--- The data ---

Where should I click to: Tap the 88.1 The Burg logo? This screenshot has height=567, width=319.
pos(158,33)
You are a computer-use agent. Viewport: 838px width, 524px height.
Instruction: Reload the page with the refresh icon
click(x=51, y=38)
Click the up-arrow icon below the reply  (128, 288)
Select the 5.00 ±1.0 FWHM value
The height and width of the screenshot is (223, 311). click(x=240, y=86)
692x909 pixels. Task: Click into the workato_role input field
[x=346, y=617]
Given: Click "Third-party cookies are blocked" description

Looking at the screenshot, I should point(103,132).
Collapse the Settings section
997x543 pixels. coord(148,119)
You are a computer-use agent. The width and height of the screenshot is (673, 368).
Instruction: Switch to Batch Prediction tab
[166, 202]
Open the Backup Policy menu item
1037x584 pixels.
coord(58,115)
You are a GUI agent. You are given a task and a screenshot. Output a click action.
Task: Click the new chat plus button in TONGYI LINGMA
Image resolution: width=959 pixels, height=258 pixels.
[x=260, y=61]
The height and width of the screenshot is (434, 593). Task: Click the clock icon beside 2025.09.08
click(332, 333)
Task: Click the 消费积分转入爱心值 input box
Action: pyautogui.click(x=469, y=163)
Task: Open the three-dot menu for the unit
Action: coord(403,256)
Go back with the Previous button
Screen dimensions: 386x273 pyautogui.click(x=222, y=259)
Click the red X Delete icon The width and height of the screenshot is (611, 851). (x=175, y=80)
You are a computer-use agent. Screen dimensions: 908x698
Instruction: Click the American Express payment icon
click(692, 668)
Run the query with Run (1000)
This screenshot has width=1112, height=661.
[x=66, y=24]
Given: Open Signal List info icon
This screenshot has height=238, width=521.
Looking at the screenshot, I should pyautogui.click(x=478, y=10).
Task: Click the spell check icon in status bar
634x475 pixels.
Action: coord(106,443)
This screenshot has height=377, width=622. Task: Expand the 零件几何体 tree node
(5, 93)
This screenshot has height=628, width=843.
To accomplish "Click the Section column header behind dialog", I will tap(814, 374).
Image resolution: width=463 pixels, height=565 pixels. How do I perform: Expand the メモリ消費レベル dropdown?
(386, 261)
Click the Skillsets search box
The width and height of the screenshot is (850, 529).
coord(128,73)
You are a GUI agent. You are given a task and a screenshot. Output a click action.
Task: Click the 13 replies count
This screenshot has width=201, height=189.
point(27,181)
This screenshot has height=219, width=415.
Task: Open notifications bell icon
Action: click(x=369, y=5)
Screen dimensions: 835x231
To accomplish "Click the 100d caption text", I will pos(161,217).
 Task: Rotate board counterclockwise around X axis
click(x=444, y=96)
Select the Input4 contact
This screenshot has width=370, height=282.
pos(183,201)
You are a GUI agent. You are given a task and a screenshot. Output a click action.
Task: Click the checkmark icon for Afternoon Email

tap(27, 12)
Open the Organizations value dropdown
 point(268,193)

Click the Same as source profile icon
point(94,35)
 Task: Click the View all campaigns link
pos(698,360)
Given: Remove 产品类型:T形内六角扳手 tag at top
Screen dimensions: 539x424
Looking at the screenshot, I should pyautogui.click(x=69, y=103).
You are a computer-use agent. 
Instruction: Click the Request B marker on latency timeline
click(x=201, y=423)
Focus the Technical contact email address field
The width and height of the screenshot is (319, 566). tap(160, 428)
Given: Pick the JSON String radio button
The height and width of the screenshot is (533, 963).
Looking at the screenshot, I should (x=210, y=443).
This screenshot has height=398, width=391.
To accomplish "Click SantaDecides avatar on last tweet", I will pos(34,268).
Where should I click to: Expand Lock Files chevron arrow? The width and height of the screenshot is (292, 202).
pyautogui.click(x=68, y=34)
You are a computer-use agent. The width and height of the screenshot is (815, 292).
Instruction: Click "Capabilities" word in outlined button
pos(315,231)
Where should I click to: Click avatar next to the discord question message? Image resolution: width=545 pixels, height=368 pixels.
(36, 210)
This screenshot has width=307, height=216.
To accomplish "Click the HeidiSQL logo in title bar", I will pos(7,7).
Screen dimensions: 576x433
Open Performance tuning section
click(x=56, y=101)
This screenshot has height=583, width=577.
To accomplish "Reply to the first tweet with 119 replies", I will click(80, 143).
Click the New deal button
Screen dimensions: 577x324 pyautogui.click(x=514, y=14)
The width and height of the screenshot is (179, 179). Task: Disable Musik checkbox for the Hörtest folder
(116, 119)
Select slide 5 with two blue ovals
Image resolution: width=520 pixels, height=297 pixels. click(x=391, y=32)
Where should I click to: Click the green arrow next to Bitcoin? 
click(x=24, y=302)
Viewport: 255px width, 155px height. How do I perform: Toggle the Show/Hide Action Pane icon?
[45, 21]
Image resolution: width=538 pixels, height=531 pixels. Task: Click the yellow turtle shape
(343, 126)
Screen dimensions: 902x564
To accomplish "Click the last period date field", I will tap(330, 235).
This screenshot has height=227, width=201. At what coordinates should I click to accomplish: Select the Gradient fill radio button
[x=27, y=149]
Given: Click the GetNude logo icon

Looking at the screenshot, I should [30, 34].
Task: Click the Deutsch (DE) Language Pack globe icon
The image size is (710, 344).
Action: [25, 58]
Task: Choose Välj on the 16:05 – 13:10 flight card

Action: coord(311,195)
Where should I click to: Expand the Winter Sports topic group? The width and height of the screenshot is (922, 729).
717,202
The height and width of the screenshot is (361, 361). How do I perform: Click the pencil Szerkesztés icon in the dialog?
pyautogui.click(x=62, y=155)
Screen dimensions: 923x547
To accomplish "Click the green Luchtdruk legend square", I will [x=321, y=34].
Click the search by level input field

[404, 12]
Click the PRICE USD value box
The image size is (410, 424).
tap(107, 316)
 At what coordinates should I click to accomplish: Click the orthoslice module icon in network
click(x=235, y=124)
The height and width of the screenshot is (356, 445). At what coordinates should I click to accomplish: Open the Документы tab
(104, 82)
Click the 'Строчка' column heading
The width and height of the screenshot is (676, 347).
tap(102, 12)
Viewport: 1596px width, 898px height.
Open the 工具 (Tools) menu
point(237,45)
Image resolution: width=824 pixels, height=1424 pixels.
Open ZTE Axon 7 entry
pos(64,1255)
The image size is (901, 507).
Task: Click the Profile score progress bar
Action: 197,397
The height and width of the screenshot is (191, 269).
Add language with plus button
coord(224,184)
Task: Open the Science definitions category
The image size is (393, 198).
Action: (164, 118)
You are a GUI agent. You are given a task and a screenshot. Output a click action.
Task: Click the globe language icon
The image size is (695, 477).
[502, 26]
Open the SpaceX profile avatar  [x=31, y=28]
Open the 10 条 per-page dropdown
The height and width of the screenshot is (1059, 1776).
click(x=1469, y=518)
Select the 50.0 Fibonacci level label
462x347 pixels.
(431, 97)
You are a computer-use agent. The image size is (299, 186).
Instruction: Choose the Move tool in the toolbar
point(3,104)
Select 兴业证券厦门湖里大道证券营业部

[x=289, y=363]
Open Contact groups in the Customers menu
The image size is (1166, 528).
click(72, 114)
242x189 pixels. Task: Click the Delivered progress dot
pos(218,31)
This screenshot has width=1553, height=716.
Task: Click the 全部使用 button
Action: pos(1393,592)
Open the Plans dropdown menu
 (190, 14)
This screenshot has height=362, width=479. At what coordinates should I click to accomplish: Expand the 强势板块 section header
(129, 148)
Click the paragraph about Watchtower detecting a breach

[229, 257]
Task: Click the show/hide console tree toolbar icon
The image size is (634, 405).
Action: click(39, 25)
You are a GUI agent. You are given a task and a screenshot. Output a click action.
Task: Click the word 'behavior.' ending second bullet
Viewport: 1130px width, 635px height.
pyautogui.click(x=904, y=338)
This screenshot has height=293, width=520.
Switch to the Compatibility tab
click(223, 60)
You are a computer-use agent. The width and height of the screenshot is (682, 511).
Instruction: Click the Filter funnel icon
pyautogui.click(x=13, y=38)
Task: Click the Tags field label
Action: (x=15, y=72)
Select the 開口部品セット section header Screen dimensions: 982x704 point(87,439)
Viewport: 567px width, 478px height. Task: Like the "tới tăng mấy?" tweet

---

Problem statement
Each line from the one that includes "Task: Click the show/hide" down to the close of the records above is to be given again exactly, and no other line is to appear.

The answer
Task: Click the show/hide console tree toolbar icon
The image size is (634, 405).
Action: click(39, 25)
You are a GUI agent. You are given a task and a screenshot. Output a click action.
Task: Click the word 'behavior.' ending second bullet
Viewport: 1130px width, 635px height.
pyautogui.click(x=904, y=338)
This screenshot has height=293, width=520.
Switch to the Compatibility tab
click(223, 60)
You are a computer-use agent. The width and height of the screenshot is (682, 511).
Instruction: Click the Filter funnel icon
pyautogui.click(x=13, y=38)
Task: Click the Tags field label
Action: (x=15, y=72)
Select the 開口部品セット section header Screen dimensions: 982x704 point(87,439)
Viewport: 567px width, 478px height. Task: Like the "tới tăng mấy?" tweet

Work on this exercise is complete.